En ese sentido debe entenderse que el aparato propagandístico de la presidencia es mucho más que el ejercicio conocido popularmente como “la mañanera”; en efecto, esa es la fuente primaria de la información o la desinformación, dada la incontable cantidad de mentiras, infundios y afirmaciones sin sustento que ahí se han realizado. Pero además, la estrategia de comunicación del poder presidencial se extiende a redes sociales, a través del pago de espacios publicitarios o servicios informativos a “influencers” a través de los cuales se llega a la “base dura” de los seguidores y simpatizantes del Ejecutivo y de su partido.
Adicionalmente, se encuentra la colonización de varios medios públicos y privados, en los cuales se amplifica y magnifican los mensajes y discurso oficial; pero también una cada vez más extendida presencia de comentaristas abiertamente afines al régimen, en los llamados “medios tradicionales”, cubriendo así el mayor espectro posible de audiencias.
En ese marco, incorporar el debate crítico en torno al papel que tienen las casas encuestadoras en el sistema democrático nacional es fundamental, porque es un hecho que, al menos desde el año 2000, se han convertido en un poderoso instrumento de propaganda y discurso electoral.
La cuestión a debatir debe considerar al menos dos cuestiones. La primera es que, al ser un ejercicio probabilístico, se trata siempre por definición de un instrumento que tiene un error asumido. Frente a ello la cuestión es: ¿cuál es el margen de error tolerable para las casas encuestadoras?
En la respuesta más lineal se dirá que eso es una cuestión entre la empresa y sus clientes; y que no debe haber mayor regulación que la del mercado; sin embargo, al tratarse de instrumentos que pueden incidir en la decisión de las y los electores, no puede aceptarse tal posición y se debe reconocer que es necesaria al menos una estrategia de, quizá, una “certificación de calidad” del órgano electoral, que garantice la seriedad y rigor científico, técnico y operativo de las empresas que se dedican a tal actividad.
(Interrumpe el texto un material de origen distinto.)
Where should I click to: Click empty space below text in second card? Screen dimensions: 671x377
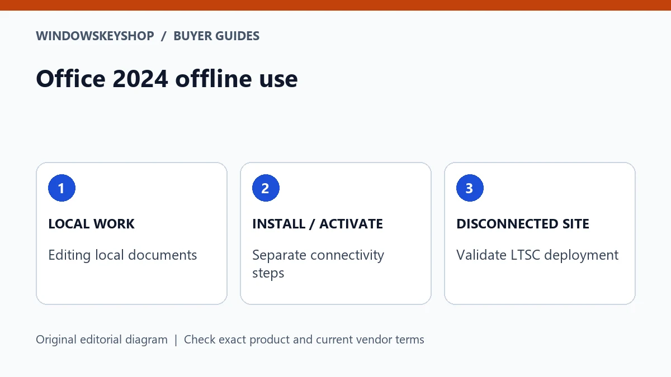point(336,293)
La segunda discusión que se debería dar está en el terreno de lo ético; y dado que la democracia es un sistema que debe regirse, entre otras cosas, por profundos procesos de diálogo, consenso, disenso y acuerdos, este debate no debería obviarse.
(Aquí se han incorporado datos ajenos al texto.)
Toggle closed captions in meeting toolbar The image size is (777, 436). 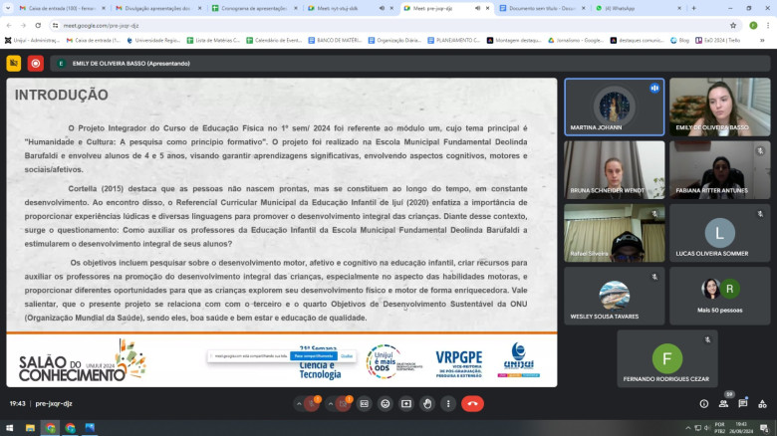(x=365, y=403)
En ese sentido, los resultados publicados por numerosas casas encuestadoras tienen márgenes de diferencia de dos dígitos, tanto respecto del proceso federal, como de los estatales. Frente al resultado se sabrá cuál estaba más cerca de la realidad; pero lo que no puede admitirse, una vez más, es que se nos dé el trillado argumento de que “no eran un pronóstico”, “que eran fotografías del momento”; “que los encuestados no dijeron la verdad” y una retahíla de pretextos de novatos, que no justifican su presencia pública y cuestionan la seriedad, pero sobre todo, su actuar ético en la democracia, el cual no tiene ninguna sanción ni legal ni reputacional, porque así se han mantenido en las últimas tres décadas.
La democracia enfrenta retos formidables; y para resolverlos, el estudio científico de la opinión pública es fundamental. Por ello requerimos a un mercado donde instituciones públicas y privadas ofrezcan información útil para la toma de decisiones; sí para los gobiernos y las instituciones que participan de la disputa política, pero, sobre todo, para la ciudadanía.